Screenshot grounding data
•••
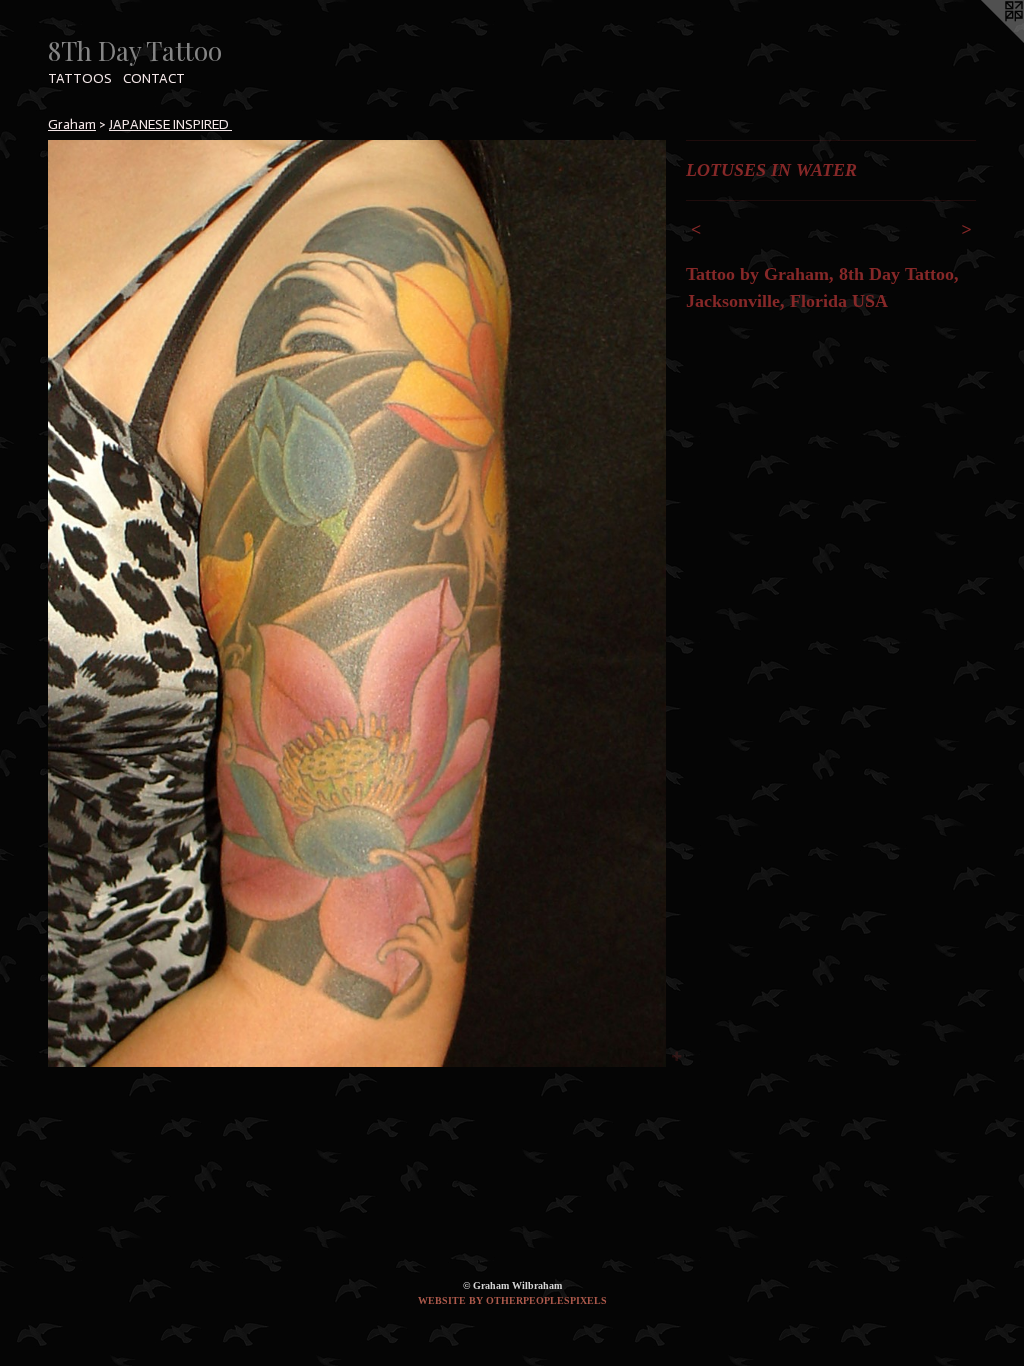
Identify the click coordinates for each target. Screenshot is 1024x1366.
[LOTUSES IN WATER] (357, 603)
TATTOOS (80, 78)
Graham (72, 124)
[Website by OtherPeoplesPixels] (984, 40)
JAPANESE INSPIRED (170, 124)
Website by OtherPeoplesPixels (512, 1300)
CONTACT (154, 78)
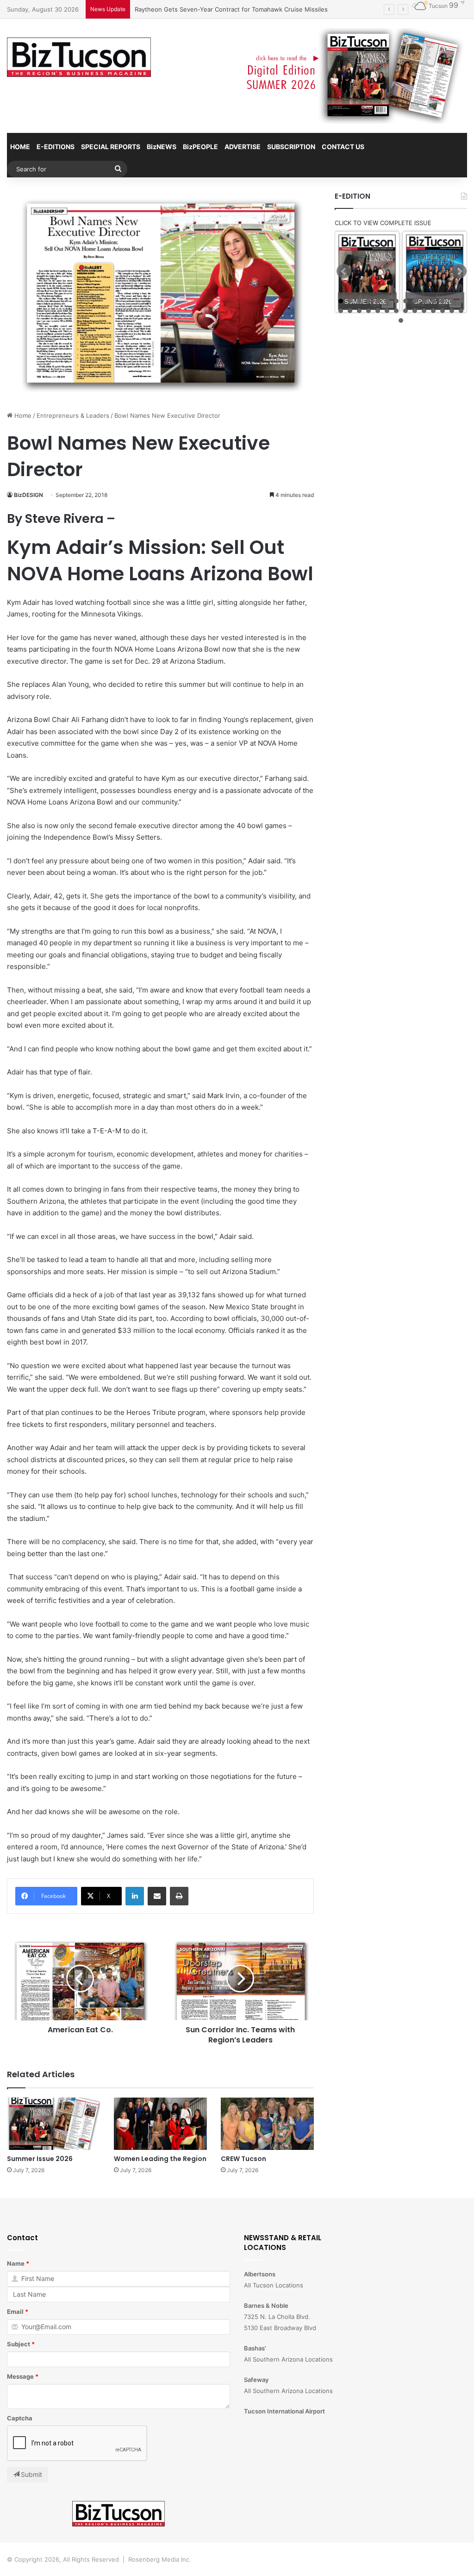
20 (387, 310)
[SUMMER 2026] (367, 272)
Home (21, 415)
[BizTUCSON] (79, 57)
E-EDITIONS (56, 147)
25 (433, 310)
•••
The problem: Using the records above, filter out every line that lacks the string "OtherPeoplesPixels" and copy the rest.

Completed task:
[Website by OtherPeoplesPixels] (984, 40)
Website by OtherPeoplesPixels (512, 1300)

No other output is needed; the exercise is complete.